In Japan, Ikigai is a popular concept that makes millions of people want to get out of bed in the morning. It is translates simply as the ‘reason for being’. The term ikigai is composed of two Japanese words: ‘iki’ referring to life, and ‘kai’, which roughly means “the realisation of what one expects and hopes for”.
To me Ikigai is a great tool for a coach or mentor to use with both their coachees and mentees and themselves as they develop their own self-awareness.
When we talk with our coachees and mentees about developing their resilience levels and finding their ‘passion’ we are generally boxing them into areas, which don’t straddle work, personal life and interests. With Ikigai, there is no siloing. With the increasing trend in mental health issues in the workplace, a tool to help individuals find their passion, plus their mission, vocation and profession and consider their respective relationships and balance between the four elements is very powerful.
So what is Ikigai?
Ikigai is seen as the convergence of four basic elements:
- What you love (your passion and mission)
- What the world needs (your mission and vocation)
- What you are good at (your passion and profession)
- What you can get paid for (your profession and vocation)
Discovering your own Ikigai to bring fulfilment, happiness and make you live longer. As a coach or mentor helping your coachee or mentee to identify what they can do to identify or express their Ikigai and how this compares with their current reality of life, can be so insightful. So many people are caught in the trap of doing what they feel they have to do in order to support their families, deliver on obligations or make a living! Using a solution-focused approach to how their lives would look if they ‘allowed’ themselves to live a life, which converges on these four elements can be a major breakthrough.
How can a coach or mentor use Ikigai?
Begin by asking your coachee or mentee some questions. Use your own, or here are some ideas:
What do you Love? When do you come alive or feel in flow? When we enter a state of ‘flow’ we lose the sense of time passing. Have you ever been so absorbed in a task that you don’t realize what time it is? Notice when you enter flow, and your ikigai might be embedded in those moments.
What do you think the world needs? What really upsets you? What change would you most love to create in the world? What do you want to put your energy into sorting out in the world?
What are you really good at? What unique talents do you have that come most naturally to you? What skills have you developed over time and what are you great at even when you aren’t trying?
What do people value and pay you for? What service or offering do you bring, or could you bring, that brings real value to others? Something people need and are happy to pay for or share some value in exchange?
Work to support your coachee or mentee to write whatever key words, phrases and ideas come up for them in each circle and look for areas of natural overlap. Help them to reflect on each of these elements and how they may relate to each other. This process may take several sessions to complete or your coachee or mentee may have a ‘Eureka’ moment and their thinking fit into place clearly in their minds using the support of the Ikigai framework.
Some top tips
- What do you do if your coachee or mentee has several passions in life? Then help them to narrow them down and feel confident enough to try out or experiment with different things.

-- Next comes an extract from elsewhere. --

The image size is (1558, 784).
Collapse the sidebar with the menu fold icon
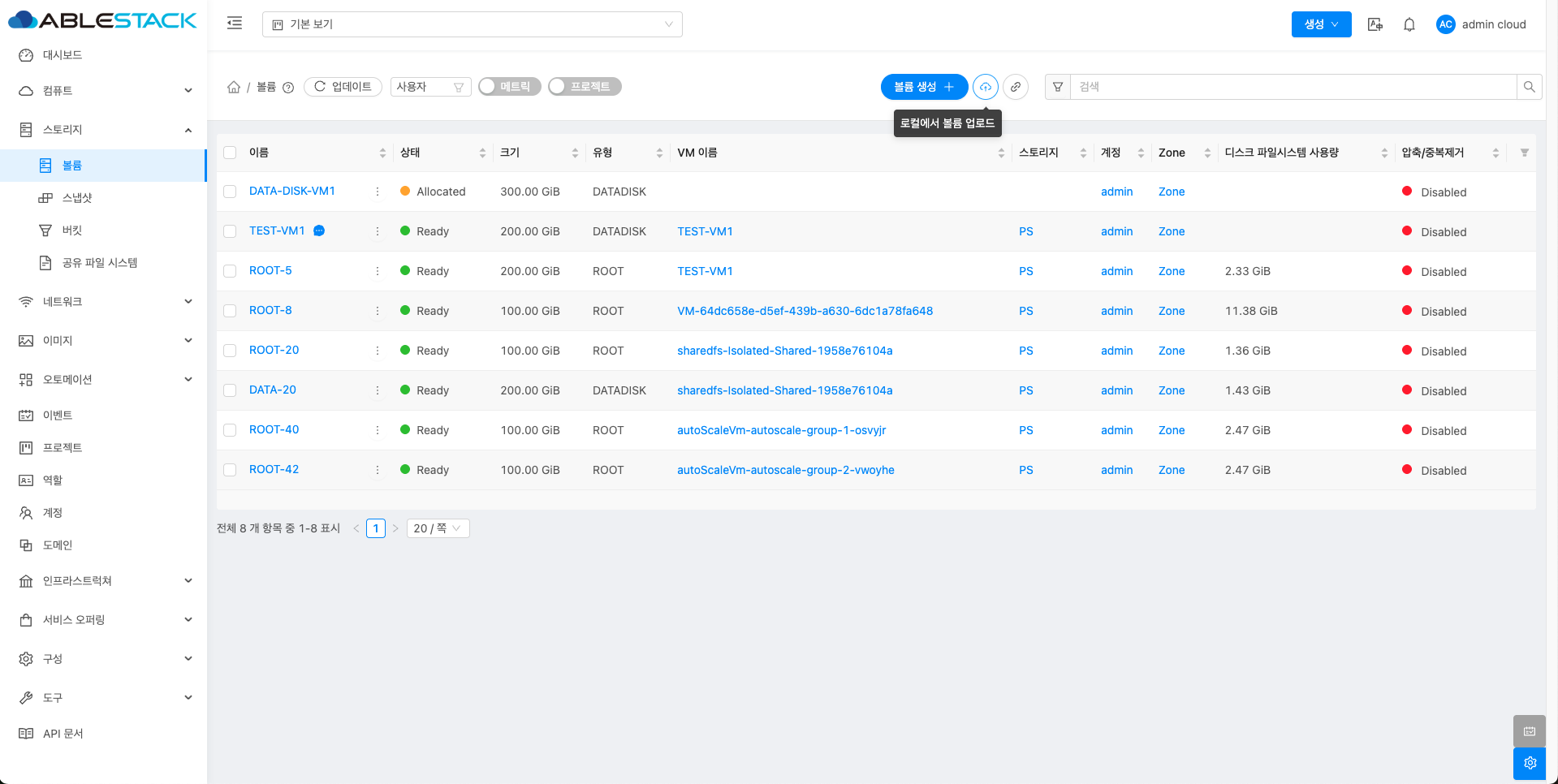click(235, 24)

- Support your coachee or mentee through setbacks. This is normal and things won’t be straightforward. You will need to provide ongoing support whilst they find their way.
- Help your coachee or mentee to network with likeminded people whilst developing their Ikigai. Growing their networks and building coalitions and alliances with the right people.
Ten rules to find Ikigai
In their book Ikigai The Japanese Secret to a Long and Happy Life, Hector Garcia and Francesc Miralles describe the ten rules that can help anyone find their own Ikigai. Try transforming these rules into questions or prompts for a coach or mentor to use when supporting an individual to reevaluate their lives. The ten rules are:
- Stay active and don’t retire
- Leave urgency behind and adopt a slower pace of life
- Only eat until you are 80 per cent full
- Surround yourself with good friends
- Get in shape through daily, gentle exercise
- Smile and acknowledge people around you
- Reconnect with nature
- Give thanks to anything that brightens our day and makes us feel alive
- Live in the moment
- Follow your Ikigai.
So I suggest you practise Ikigai first on yourself in a playful way and discover how useful it can be to add to your coaching and mentoring toolbox. Let me know what you think to it?